Stati generali: von der Leyen, “stiamo plasmando l’Europa di domani”. Sbloccare risorse ingenti per tecnologie digitali e infrastrutture

(Foto: Presidenza del Consiglio dei ministri)

“Mentre affrontiamo la crisi attuale, stiamo anche plasmando l’Europa di domani. Un’Europa più competitiva, più equa, più sostenibile. Un’Europa più verde e digitale. Questo significa sbloccare risorse ingenti, pubbliche e private, per investire nelle tecnologie digitali, nelle infrastrutture e nell’innovazione. Ma questo significa anche non lasciare indietro nessuno. Solidarietà, coesione e convergenza sono elementi cruciali per riuscire”. La presidente della Commissione, Ursula von der Leyen, intervenendo agli Stati generali voluti dal governo italiano, ha dichiarato: “Il futuro dei nostri Paesi lo si può costruire solo insieme, ascoltando tutte le voci e mobilitando tutte le energie migliori. Vorrei ringraziarti, Giuseppe, per il tuo lavoro paziente per unire il Paese. E ti sono grata della proposta per un ‘Piano strategico’ di riforme per la ripresa dell’Italia. Sappiamo tutti che il livello elevato del debito pubblico italiano vi espone agli umori dei mercati. Ma con le riforme giuste, l’Italia può trarre il massimo da Next Generation Eu. Nel tuo piano citi la necessità di ridurre la burocrazia, di rendere più efficiente il settore pubblico, di proteggere le opere pubbliche dalle mire della criminalità organizzata. La competenza e la qualità dell’amministrazione pubblica italiana saranno fondamentali affinché si possano spendere al meglio le nuove risorse di Next Generation Eu. Conosciamo le sfide del mercato del lavoro italiano. Il tasso di occupazione per donne e giovani è troppo basso – e sappiamo bene che senza di loro non si può costruire un’economia solida”. Nella “doppia transizione”, verde e digitale, che attende l’Italia e l’Europa, “l’istruzione e le competenze saranno fondamentali. Anche i nostri sistemi d’istruzione e la ricerca devono adattarsi ai tempi nuovi. I nostri giovani esigono una preparazione migliore sui temi cruciali della nostra epoca”.

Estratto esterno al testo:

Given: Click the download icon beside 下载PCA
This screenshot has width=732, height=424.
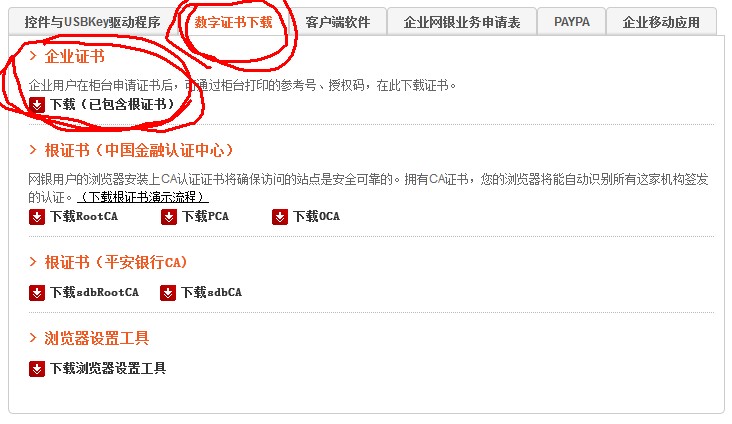Looking at the screenshot, I should [x=169, y=217].
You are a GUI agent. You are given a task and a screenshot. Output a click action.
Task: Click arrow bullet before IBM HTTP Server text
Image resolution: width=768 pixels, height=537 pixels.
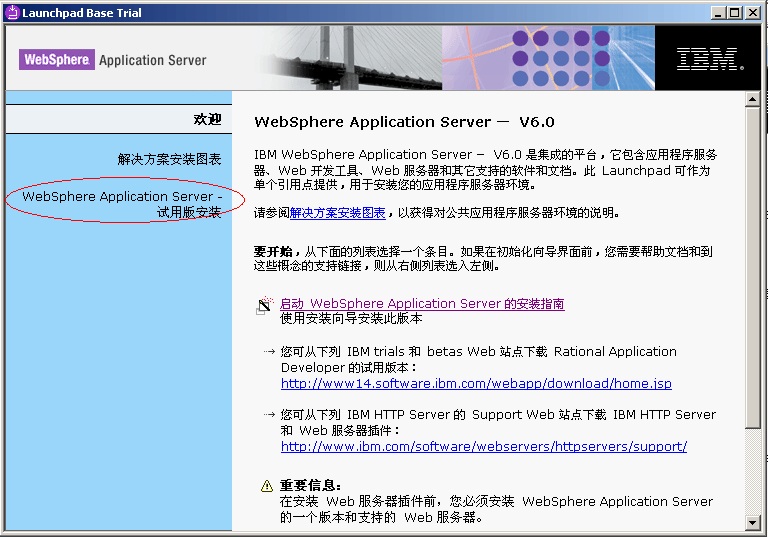pos(269,415)
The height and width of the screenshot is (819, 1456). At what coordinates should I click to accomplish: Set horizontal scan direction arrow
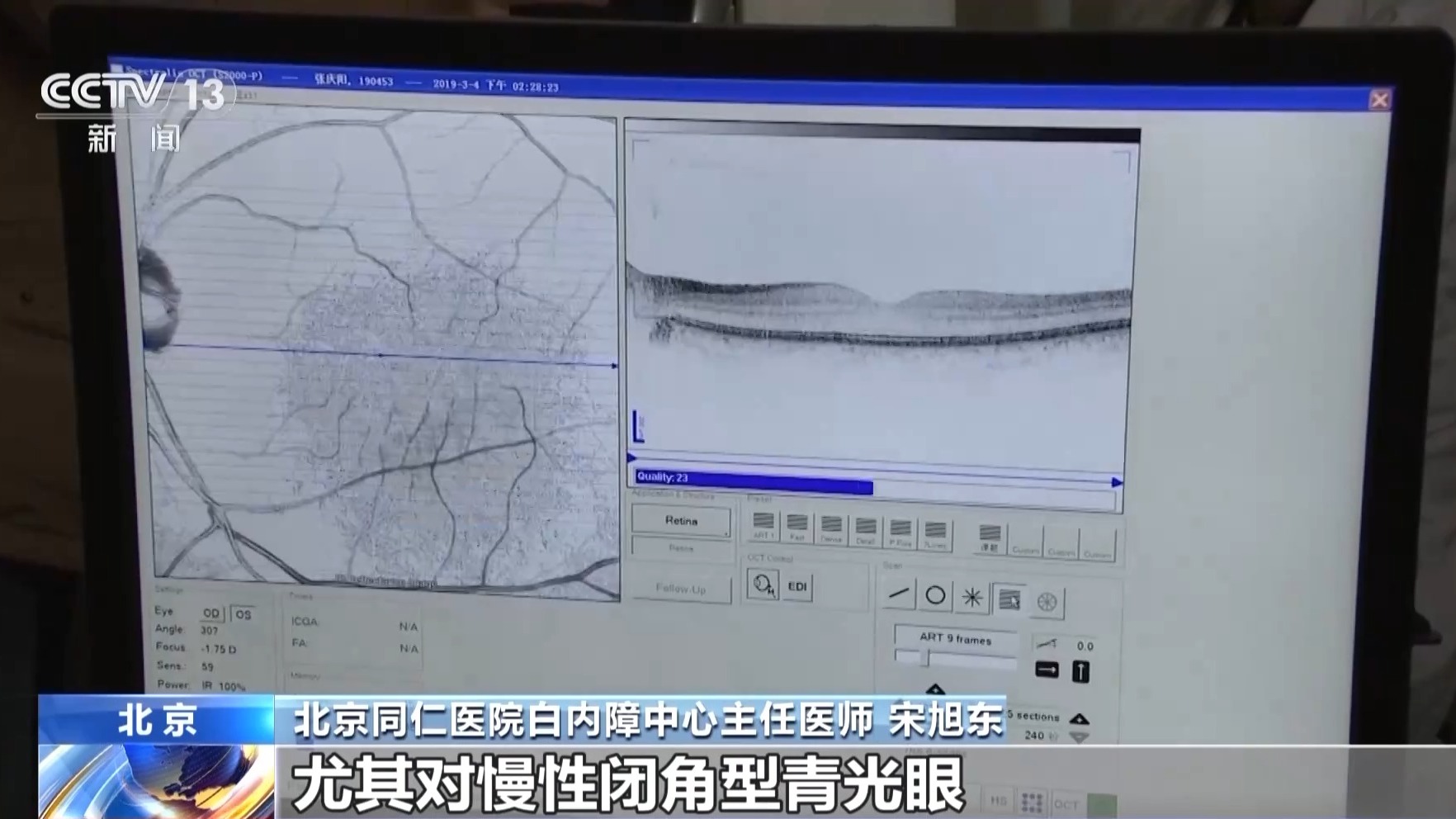(1047, 670)
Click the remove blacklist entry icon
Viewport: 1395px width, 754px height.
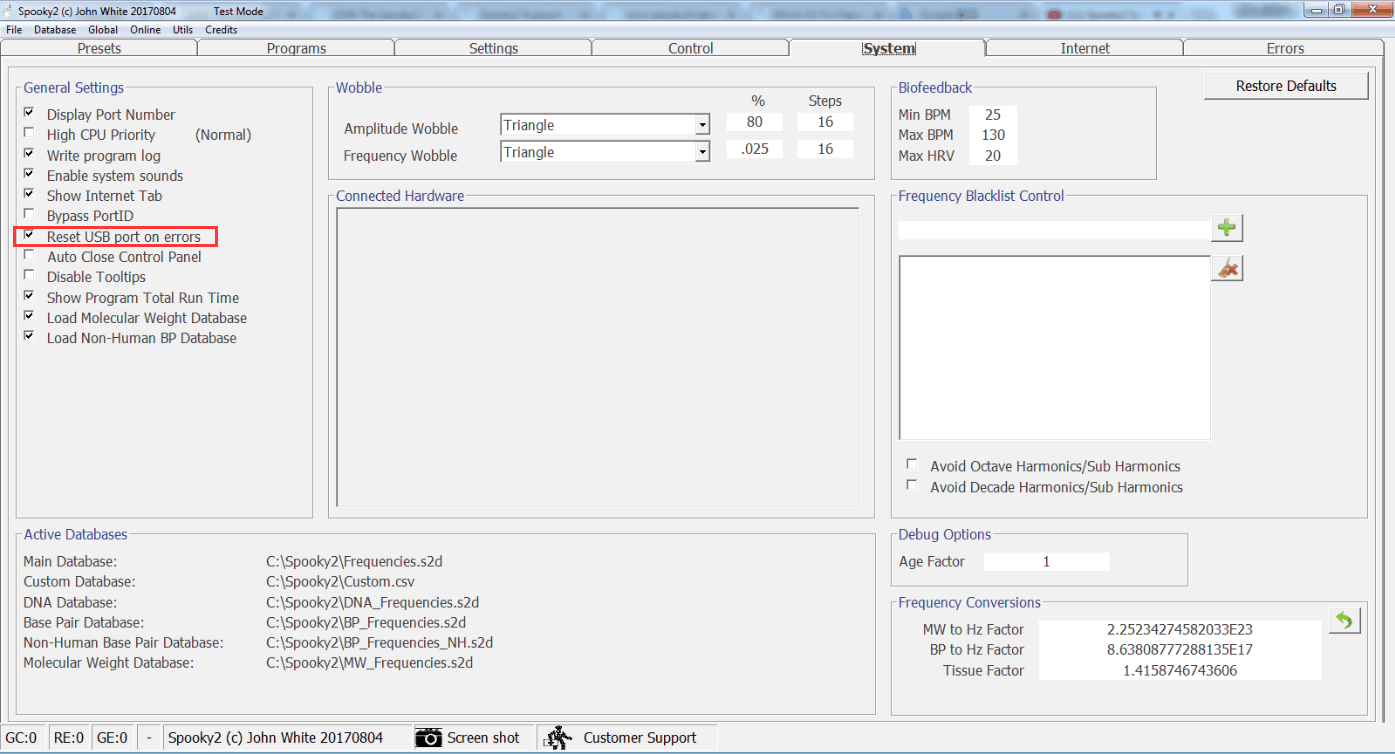click(x=1227, y=268)
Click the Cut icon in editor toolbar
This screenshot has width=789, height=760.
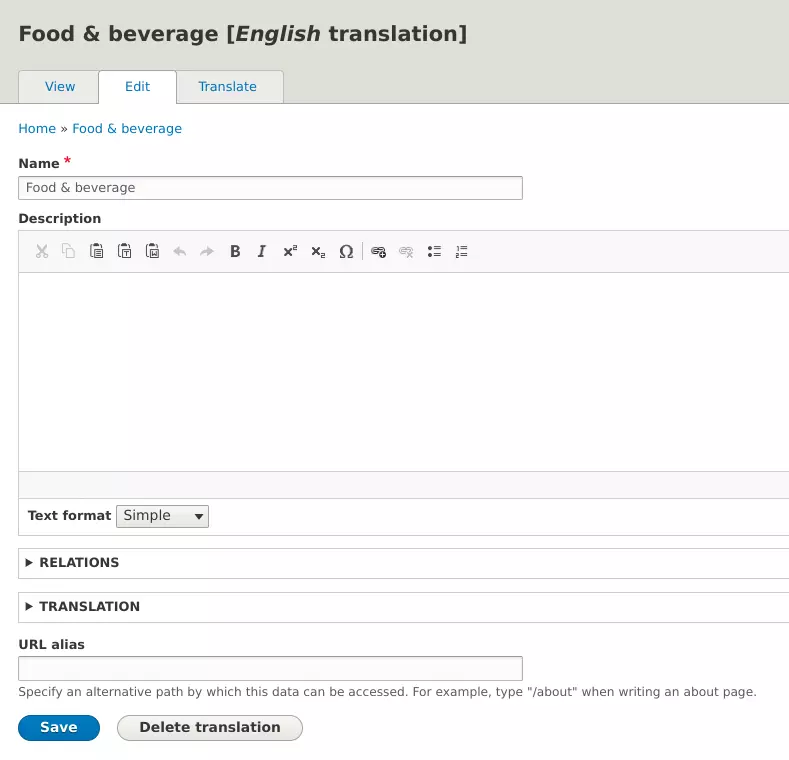(41, 252)
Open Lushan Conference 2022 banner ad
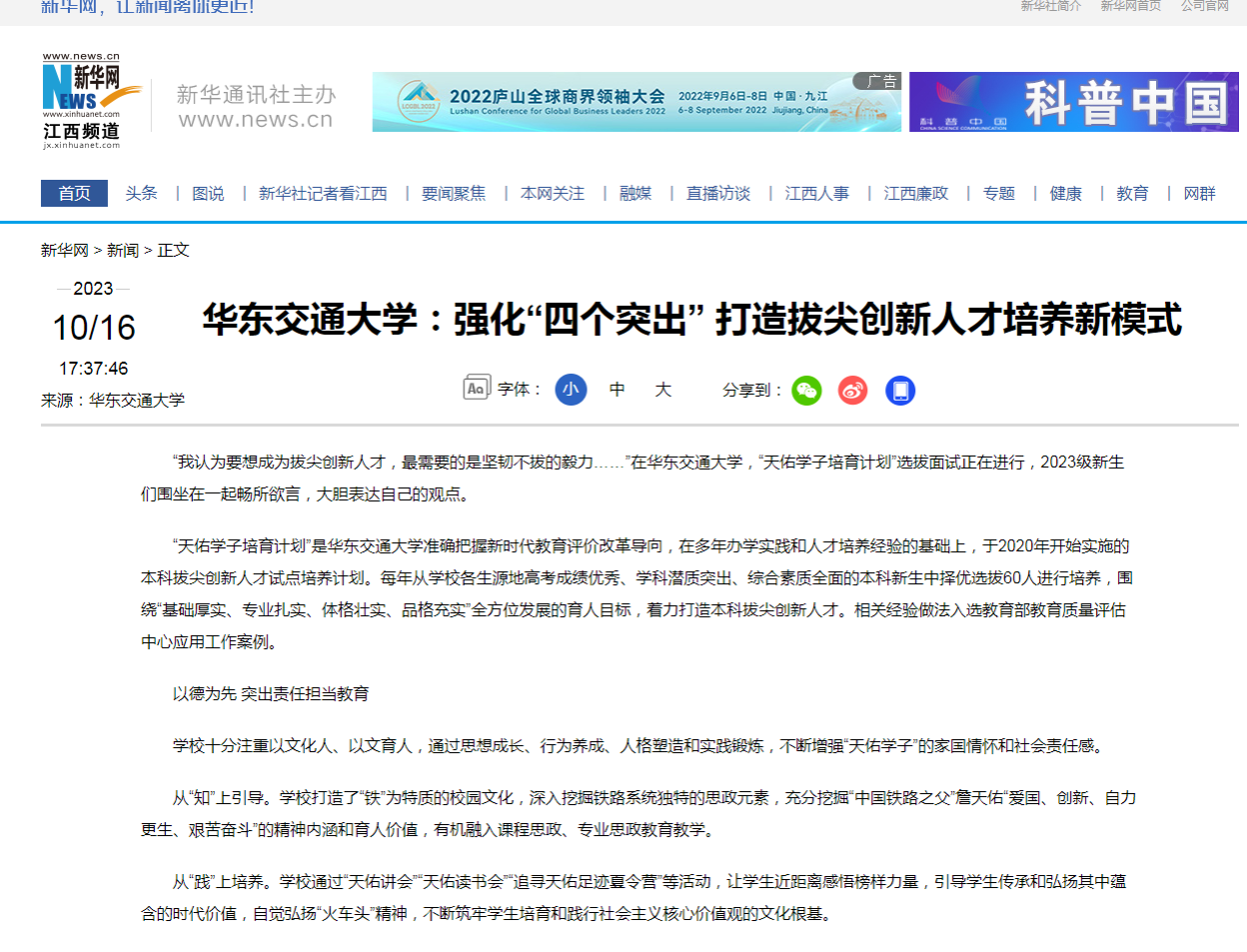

Nel corso degli anni “l’Italia ha sempre sorpreso il mondo. Vi siete risollevati dalle crisi più profonde. Avete preservato la vostra identità e le vostre tradizioni, pur innovandovi e reinventandovi. Grazie a questa forza, l’Italia ha la seconda base industriale d’Europa. In tutto il mondo Made in Italy è sinonimo di bellezza e qualità eccellente. Le decisioni che prenderete oggi daranno forma all’Italia di domani. Questo è il momento di sviluppare e attuare un piano di rilancio efficace. E la Commissione sarà al vostro fianco. L’Europa ha bisogno di un’Italia forte”.